Wednesday, December 15, 2004

Memories of past Languages

I am interested in others feedback as to what they are doing and using. I am interested in your experiences, good, bad, ugly and indifferent. Knowing the results of an experience is very valuable.

Thomas Edition was once asked by a reporter how it felt to be such a failure. He replied I beg your pardon? The reporter stated, Mr. Edition you have tested a 1,000 things and none have worked, so how does it feel to be a failure? Mr. Edition responded, Sir, that was a 1,000 things that we did not know that would not work. My good man he said, that is not failure; that is success. Mr. Edition tested 3,000 things before he finally discovered the right elements to use to create a light bulb.

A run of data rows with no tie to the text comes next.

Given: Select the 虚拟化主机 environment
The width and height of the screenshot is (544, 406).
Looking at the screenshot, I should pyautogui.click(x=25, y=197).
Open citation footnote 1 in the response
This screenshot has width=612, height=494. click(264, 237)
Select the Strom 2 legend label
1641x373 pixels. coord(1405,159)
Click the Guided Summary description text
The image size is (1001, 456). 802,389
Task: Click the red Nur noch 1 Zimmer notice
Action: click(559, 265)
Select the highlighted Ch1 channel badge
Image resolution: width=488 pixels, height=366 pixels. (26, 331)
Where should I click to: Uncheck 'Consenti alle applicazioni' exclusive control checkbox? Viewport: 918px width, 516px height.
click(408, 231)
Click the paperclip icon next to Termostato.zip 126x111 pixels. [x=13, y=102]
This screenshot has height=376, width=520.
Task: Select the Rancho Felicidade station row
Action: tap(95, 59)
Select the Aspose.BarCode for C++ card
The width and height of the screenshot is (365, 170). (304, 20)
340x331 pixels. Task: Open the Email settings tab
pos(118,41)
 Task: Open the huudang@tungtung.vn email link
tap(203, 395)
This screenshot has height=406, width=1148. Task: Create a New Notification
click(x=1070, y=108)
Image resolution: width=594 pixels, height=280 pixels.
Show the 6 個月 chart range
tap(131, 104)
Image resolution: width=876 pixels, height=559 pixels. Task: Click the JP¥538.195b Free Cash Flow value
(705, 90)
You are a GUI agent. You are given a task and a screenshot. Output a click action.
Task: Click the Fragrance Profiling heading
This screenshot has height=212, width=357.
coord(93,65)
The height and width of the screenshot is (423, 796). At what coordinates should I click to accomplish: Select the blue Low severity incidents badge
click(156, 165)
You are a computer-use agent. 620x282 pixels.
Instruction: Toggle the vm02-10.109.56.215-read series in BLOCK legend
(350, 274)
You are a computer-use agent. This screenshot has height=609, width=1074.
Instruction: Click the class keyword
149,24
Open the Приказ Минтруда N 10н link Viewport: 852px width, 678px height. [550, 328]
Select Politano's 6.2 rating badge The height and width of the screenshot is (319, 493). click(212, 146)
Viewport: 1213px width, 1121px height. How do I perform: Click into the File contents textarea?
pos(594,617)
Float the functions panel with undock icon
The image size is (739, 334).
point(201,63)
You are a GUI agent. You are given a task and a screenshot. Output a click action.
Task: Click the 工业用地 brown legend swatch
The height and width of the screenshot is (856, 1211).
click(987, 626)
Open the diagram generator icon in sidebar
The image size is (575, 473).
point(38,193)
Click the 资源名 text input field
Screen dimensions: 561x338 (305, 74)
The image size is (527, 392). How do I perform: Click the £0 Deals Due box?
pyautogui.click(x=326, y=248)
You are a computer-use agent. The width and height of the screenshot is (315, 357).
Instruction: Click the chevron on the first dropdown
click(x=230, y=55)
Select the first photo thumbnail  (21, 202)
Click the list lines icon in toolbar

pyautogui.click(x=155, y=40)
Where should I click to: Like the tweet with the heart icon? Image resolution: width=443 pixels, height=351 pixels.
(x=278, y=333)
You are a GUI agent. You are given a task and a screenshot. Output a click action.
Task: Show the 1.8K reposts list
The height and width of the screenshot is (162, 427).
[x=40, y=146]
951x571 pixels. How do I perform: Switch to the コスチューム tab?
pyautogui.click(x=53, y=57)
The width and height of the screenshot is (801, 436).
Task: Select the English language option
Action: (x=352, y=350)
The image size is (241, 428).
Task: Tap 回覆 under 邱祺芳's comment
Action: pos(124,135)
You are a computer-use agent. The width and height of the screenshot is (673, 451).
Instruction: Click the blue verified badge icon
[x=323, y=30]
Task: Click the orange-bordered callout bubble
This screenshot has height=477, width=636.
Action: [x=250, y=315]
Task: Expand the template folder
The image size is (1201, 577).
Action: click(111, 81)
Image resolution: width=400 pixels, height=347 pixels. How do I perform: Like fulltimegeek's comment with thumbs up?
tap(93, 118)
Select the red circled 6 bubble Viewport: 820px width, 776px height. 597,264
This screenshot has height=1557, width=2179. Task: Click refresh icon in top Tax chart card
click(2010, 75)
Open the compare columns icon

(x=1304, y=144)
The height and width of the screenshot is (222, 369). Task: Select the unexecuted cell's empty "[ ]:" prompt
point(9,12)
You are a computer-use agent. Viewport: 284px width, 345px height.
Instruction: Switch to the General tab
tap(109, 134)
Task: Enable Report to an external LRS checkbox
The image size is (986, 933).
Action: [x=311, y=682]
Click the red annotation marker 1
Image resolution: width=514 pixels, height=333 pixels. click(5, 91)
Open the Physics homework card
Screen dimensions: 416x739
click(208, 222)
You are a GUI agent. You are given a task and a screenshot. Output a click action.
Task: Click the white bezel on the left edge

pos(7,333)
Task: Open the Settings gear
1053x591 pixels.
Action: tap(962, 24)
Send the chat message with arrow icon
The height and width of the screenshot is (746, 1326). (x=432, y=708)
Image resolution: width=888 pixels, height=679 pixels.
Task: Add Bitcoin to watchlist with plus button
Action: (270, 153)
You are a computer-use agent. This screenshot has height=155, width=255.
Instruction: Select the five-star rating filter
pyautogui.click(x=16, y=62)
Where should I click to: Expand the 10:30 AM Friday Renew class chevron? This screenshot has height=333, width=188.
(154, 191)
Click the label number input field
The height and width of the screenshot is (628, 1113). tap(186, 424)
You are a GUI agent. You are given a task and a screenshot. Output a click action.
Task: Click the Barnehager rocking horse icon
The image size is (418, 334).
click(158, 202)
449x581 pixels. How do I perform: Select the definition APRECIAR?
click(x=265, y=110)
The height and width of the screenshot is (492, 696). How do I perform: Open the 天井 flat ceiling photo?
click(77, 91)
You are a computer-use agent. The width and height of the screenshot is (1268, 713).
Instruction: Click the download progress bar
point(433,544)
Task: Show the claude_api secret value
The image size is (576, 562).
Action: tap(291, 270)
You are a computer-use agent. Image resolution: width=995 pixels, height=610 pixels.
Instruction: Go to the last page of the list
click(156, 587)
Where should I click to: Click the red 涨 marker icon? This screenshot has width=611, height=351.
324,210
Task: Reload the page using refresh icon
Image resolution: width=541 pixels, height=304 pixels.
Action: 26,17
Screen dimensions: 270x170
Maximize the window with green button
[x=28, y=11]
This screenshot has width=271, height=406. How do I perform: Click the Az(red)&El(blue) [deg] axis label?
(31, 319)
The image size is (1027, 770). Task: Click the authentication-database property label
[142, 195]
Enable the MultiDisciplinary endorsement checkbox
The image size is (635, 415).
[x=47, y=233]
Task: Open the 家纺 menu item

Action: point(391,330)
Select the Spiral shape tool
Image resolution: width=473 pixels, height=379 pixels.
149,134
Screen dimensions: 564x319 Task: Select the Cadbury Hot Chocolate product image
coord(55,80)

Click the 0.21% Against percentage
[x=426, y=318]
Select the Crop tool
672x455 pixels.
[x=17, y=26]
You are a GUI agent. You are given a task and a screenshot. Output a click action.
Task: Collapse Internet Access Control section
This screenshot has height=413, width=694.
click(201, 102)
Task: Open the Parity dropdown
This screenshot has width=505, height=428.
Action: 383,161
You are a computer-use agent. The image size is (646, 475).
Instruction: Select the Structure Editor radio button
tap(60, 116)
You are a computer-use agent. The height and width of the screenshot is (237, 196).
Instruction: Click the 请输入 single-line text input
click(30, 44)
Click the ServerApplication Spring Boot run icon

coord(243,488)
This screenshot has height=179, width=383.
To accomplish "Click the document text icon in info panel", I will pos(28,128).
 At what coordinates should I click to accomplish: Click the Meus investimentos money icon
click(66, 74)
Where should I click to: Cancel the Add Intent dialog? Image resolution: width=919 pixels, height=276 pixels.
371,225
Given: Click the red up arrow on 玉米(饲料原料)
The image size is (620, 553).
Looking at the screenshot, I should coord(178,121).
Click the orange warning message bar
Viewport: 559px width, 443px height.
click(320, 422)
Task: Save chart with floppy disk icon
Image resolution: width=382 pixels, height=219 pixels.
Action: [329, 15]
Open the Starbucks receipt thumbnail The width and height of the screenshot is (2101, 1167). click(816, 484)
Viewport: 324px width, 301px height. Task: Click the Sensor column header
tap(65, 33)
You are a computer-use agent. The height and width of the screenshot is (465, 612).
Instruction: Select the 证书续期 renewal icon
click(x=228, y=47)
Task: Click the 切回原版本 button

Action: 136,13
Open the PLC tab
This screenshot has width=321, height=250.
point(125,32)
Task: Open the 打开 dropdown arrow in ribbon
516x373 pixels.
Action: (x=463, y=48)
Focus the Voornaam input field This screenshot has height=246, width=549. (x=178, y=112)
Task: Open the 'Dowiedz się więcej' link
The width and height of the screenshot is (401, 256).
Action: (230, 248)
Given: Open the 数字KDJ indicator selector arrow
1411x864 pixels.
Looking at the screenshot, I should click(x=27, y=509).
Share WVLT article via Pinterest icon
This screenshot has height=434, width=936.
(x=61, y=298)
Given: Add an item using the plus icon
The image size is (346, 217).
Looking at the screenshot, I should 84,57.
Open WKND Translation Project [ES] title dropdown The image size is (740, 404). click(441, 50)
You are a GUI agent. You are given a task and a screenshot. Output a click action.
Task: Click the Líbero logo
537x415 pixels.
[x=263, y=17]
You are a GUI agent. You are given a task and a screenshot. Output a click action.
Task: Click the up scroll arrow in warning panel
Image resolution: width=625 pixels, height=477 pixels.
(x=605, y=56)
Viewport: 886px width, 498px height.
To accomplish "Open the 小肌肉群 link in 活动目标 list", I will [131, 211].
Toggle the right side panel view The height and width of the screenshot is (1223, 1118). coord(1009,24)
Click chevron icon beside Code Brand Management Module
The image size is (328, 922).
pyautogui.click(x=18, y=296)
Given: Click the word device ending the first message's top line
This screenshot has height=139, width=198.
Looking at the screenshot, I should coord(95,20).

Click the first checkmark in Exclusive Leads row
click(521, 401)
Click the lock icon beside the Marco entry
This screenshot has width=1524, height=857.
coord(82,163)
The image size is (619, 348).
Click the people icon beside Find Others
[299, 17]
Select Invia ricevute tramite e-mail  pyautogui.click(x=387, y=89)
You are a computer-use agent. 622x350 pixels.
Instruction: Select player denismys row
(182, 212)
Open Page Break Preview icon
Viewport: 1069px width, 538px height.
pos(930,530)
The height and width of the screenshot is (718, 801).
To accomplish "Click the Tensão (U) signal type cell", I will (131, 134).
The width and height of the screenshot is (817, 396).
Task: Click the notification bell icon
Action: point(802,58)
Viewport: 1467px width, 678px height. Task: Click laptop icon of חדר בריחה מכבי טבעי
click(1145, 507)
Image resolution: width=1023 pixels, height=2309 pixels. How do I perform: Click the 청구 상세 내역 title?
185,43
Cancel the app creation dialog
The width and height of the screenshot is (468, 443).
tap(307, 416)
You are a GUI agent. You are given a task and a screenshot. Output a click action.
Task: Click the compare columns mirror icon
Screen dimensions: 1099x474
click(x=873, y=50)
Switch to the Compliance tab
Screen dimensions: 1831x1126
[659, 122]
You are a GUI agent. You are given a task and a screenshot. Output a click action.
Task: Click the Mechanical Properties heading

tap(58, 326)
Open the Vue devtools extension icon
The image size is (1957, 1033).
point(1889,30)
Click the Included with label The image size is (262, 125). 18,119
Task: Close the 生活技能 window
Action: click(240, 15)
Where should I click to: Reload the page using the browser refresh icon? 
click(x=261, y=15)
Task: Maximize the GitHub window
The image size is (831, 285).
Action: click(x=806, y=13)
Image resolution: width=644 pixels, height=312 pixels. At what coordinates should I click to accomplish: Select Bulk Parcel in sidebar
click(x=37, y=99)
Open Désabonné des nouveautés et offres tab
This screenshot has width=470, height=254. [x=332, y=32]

My first programming language was basic on the Apple IIE networked with a micro mainframe. We it took 15 minutes to logon. We booted, used the rest room, got coffee and stacks and prepared for long nights in the computer lab. My second language was COBOL. I got an A+ in the class, but I hated that language more that anything. Pulling out your fingernails was better than coding in that language. Next was Fortan, PASCAL, and C that was the end of my formula training. I had enough understanding that most all computers languages are the same just different syntax. I went on to self teach myself C++, Assembler, Visual Basic, SQL, Access, VBA, VScript, Jscript, HTML, ADO, ASP, ODBC, PERL, AWAK, WSCRIPT, XML, DHTML, and a bunch of other obscure languages. I was on the beta test teams for ASP.NET long before it was called DOT NET. I was working on DOT in 1999 and 2000 when it was called NEXTGEN. All these languages had their own headache and issues. A lot of languages were not forward nor backward compatible.

Microsoft would have you to believe that you need Visual Studio to be a productive rapid application developer. Well having been on campus in Redmond working with the people who invented the dang stuff, they do most of their work at the command line console or in notepad. Notepad is the universal editor.

Now I mostly write in Access and WScript for desktop and server automation. I have rewritten the same utilities in the same language and others some many times I am just burned out on writing code for a living. Since the dot com bomb days, the big projects are much harder to come by. I enjoy writing utilities and scripts that get used over and over. I enjoy the tech support as the life of a coder is never ending as there is always one more line of code that needs to be written or rewritten.